# WORK INSTRUCTIONS
Reproduce the passage on the clinical implications of loneliness in full, without altering any word or punctuation mark.

# TEXT BLOCK
Clinical implications of loneliness
With the advancements in technology, our capabilities to substitute personal human interactions have grown exponentially. The use of telemedicine, video- and audio-conferencing communications have changed the landscape of our capacities to exchange information. This could be a blessing and a curse. While the use of digital platforms for virtual communication is tempting, we should preserve human interactions as much as possible, particularly when caring for patients affected by COVID-19. Interpersonal “connectedness” plays a crucial role in providing psychological and psychotherapeutic support, particularly when the number of human encounters is already limited.

# GIVEN RECORDS

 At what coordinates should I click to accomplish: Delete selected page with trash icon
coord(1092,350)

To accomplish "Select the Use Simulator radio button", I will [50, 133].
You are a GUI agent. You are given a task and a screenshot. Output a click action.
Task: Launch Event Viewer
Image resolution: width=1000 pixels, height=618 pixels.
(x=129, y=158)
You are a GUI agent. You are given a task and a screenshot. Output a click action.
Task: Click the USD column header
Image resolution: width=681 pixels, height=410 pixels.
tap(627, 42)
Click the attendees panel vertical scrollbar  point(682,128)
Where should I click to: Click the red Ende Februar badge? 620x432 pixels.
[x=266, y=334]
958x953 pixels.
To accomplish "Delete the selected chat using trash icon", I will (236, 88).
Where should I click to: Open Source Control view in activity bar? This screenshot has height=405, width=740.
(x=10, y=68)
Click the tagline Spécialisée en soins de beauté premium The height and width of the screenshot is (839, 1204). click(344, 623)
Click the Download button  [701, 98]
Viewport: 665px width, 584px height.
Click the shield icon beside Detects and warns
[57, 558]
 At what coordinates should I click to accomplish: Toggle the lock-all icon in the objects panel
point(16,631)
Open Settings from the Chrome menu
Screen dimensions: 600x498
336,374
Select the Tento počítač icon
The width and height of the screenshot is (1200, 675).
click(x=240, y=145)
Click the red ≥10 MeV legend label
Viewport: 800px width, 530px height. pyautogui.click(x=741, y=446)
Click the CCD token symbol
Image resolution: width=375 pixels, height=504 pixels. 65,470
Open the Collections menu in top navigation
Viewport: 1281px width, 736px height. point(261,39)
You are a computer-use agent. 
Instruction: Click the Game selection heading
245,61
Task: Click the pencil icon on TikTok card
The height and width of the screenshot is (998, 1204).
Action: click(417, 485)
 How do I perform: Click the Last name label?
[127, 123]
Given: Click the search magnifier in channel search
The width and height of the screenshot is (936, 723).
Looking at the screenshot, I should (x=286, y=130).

# OUTPUT FOR THIS EXERCISE
Clinical implications of loneliness
With the advancements in technology, our capabilities to substitute personal human interactions have grown exponentially. The use of telemedicine, video- and audio-conferencing communications have changed the landscape of our capacities to exchange information. This could be a blessing and a curse. While the use of digital platforms for virtual communication is tempting, we should preserve human interactions as much as possible, particularly when caring for patients affected by COVID-19. Interpersonal “connectedness” plays a crucial role in providing psychological and psychotherapeutic support, particularly when the number of human encounters is already limited.